Sabtu, 03 Januari 2009

"KAYU BERTUAH"

"KAYU BERTUAH" 
Pemancar Energi Metafisika


 

 Hasil penelitian tahun 1987-1989 di Fak. MIPA UGM dengan Chronometer menunjukkan, energi yang terdapat pada “Kayu Bertuah”, besarnya dua kali lipat dibanding energi yang terdapat pada Tosan Aji/Pusaka.

Artinya, media kayu lebih praktis dijadikan “pegangan” atau pemancar energi metafisika karena tidak ada pantangan tertentu saat membawanya.
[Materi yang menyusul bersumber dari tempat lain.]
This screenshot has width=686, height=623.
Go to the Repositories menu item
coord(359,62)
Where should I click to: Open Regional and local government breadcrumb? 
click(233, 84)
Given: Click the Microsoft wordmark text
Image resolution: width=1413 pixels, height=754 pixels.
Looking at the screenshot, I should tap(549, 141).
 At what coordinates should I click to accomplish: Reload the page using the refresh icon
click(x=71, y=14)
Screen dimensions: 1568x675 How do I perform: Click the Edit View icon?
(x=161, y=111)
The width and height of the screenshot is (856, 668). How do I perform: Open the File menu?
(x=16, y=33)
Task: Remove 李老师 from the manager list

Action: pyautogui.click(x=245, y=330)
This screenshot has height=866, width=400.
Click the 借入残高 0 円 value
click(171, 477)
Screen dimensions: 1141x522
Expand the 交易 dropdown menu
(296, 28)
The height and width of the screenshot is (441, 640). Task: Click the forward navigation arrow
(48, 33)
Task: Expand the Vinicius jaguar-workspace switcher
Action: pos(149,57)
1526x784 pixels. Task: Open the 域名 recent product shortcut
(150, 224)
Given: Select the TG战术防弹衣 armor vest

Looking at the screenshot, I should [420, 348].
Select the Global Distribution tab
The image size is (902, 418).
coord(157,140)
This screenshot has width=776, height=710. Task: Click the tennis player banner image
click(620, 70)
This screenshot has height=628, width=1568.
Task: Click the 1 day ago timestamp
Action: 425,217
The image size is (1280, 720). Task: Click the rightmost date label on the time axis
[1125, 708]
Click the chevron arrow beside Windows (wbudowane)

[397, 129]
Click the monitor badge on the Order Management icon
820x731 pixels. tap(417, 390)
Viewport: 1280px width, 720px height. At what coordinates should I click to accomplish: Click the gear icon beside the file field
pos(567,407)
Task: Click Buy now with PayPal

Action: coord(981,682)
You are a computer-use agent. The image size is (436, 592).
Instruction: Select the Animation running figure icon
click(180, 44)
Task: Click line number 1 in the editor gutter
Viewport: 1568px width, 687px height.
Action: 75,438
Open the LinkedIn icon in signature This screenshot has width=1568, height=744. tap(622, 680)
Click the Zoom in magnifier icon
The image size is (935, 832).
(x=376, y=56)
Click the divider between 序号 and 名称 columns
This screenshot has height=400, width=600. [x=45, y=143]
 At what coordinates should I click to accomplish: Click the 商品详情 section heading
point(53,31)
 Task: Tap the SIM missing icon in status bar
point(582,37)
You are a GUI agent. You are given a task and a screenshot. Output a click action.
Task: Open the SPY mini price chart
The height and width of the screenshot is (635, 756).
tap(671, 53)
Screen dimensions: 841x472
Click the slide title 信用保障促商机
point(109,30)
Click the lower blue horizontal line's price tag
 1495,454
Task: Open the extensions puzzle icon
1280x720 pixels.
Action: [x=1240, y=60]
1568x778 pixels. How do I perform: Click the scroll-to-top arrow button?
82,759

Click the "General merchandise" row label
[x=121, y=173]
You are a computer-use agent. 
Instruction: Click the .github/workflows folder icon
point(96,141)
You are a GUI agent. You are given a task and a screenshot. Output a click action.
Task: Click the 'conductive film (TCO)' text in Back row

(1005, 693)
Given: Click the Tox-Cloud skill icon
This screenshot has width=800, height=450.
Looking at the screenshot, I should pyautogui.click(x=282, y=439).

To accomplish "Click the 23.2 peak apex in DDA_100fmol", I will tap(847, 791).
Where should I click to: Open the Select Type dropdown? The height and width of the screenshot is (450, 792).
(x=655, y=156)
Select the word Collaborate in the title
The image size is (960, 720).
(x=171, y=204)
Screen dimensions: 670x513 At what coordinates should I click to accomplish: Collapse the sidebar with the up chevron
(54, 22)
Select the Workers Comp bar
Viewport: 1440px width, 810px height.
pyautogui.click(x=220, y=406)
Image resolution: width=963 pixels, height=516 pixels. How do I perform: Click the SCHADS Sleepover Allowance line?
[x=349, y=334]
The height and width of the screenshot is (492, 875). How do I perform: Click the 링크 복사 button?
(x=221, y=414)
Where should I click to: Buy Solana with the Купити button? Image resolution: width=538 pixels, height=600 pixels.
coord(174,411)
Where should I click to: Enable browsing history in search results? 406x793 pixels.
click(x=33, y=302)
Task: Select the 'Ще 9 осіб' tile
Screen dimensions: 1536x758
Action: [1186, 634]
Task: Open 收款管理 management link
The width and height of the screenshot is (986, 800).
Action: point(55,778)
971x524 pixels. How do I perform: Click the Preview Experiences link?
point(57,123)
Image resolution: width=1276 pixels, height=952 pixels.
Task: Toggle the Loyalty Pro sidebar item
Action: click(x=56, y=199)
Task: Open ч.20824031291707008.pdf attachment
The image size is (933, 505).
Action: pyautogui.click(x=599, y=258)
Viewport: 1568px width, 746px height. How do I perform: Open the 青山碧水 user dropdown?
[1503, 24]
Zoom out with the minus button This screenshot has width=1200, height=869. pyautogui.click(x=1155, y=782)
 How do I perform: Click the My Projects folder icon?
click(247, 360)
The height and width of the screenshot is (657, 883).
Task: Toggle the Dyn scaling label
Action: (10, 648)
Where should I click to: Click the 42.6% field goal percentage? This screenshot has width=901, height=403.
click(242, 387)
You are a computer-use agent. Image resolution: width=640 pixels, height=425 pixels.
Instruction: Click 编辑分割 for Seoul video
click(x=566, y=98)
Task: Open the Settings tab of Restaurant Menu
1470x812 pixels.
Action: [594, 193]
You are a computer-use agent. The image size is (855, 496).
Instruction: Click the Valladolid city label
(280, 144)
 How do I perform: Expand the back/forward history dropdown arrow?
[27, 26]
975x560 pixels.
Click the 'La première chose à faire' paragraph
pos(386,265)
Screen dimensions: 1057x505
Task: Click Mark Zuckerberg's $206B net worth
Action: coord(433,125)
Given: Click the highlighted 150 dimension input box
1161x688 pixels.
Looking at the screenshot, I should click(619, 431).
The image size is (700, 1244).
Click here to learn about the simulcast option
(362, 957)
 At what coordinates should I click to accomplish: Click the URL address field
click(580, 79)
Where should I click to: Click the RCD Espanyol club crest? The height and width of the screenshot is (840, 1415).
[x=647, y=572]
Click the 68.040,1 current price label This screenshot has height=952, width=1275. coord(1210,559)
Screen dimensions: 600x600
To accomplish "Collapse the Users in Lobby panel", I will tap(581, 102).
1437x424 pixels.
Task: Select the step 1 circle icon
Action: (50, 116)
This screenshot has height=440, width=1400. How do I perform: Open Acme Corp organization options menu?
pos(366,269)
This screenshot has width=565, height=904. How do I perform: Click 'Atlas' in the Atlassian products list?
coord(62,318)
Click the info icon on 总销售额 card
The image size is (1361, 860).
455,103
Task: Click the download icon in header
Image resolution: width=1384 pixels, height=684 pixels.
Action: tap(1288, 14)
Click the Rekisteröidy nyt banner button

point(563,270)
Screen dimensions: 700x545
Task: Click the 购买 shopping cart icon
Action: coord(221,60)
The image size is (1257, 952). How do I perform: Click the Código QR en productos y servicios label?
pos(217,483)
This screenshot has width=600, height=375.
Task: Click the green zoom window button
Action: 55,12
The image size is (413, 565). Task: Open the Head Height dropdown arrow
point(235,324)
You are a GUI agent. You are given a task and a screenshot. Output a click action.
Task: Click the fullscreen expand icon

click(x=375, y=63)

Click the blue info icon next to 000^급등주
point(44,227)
TUHAN tidak akan pernah menciptakan sesuatu dengan sia-sia. Setiap ciptaan memiliki manfaat. Dalam “bekerja” Tuhan melalui ciptaan-Nya. Misalnya, Tuhan menawarkan racun melalui ciptaan-Nya bernama kayu Setigi, dan mengobati malaria melalui pohon Kina, dan sebagainya. 

 

Sebagian dari nikmat Tuhan adalah diciptakannya tumbuh-tumbuhan yang memiliki khasiat luar biasa. Seorang pemerhati kayu, Drs. Budi Hardono pada tahun 1987 – 1989 mengadakan penelitian terhadap kayu-kayu yang karena memiliki keistimewaan itu kemudian diyakini “bertuah”. 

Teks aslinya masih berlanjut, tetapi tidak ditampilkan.